Will Russia Be Driven from the West?
American opponents of readmitting Moscow to the former G8 fail to understand the consequences.
The Nation
By Stephen F. Cohen
September 18, 2019
(Underlines by ST)
(Audio from the John Batchelor show 1 of 2 is available here. Audio from the John Batchelor show 2 of 2 is available here.)
Two years ago, I asked, “Will Russia Leave the West?” The world’s largest territorial country—sprawling from its major European city St. Petersburg to its vast Far Eastern territories and long border with China—Russia cannot, of course, depart the West geographically. But it can do so politically, economically, and strategically. Indeed, where Russia belongs, where it should seek its identity, security, and future—in the East or in the West—has divided the nation’s policymakers and intellectual elites for centuries.

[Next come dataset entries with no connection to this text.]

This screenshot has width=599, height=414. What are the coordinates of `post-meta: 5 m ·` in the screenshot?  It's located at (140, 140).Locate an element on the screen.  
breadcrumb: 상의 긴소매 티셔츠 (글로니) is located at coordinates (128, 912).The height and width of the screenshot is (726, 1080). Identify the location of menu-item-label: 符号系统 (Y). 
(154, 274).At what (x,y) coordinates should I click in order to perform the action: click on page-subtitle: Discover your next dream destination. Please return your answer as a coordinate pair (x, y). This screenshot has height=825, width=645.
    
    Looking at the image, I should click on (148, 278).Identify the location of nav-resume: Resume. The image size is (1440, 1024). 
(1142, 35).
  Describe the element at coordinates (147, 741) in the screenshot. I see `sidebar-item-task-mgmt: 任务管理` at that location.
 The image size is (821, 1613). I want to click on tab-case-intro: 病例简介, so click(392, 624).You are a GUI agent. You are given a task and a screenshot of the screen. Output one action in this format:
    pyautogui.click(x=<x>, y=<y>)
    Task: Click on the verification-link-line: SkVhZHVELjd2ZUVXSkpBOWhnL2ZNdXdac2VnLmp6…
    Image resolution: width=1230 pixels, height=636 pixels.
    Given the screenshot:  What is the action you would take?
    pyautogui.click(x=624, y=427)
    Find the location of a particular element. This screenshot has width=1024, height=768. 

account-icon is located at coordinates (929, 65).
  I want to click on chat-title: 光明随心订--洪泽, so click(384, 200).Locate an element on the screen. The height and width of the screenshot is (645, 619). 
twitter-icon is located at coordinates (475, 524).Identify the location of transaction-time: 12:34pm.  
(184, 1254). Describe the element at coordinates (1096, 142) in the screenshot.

In our times, as I also pointed out two years ago, a Russia departed, or driven, from the West would likely mean “a Russia—with its vast territories, immense natural resources, world-class sciences, formidable military and nuclear power, and UN Security Council veto—allied solidly with all the other emerging powers that are not part the US-NATO Western ‘world order’ and even opposed to it. And, of course, it would drive Russia increasingly afar from the West’s liberalizing influences, back toward its more authoritarian traditions.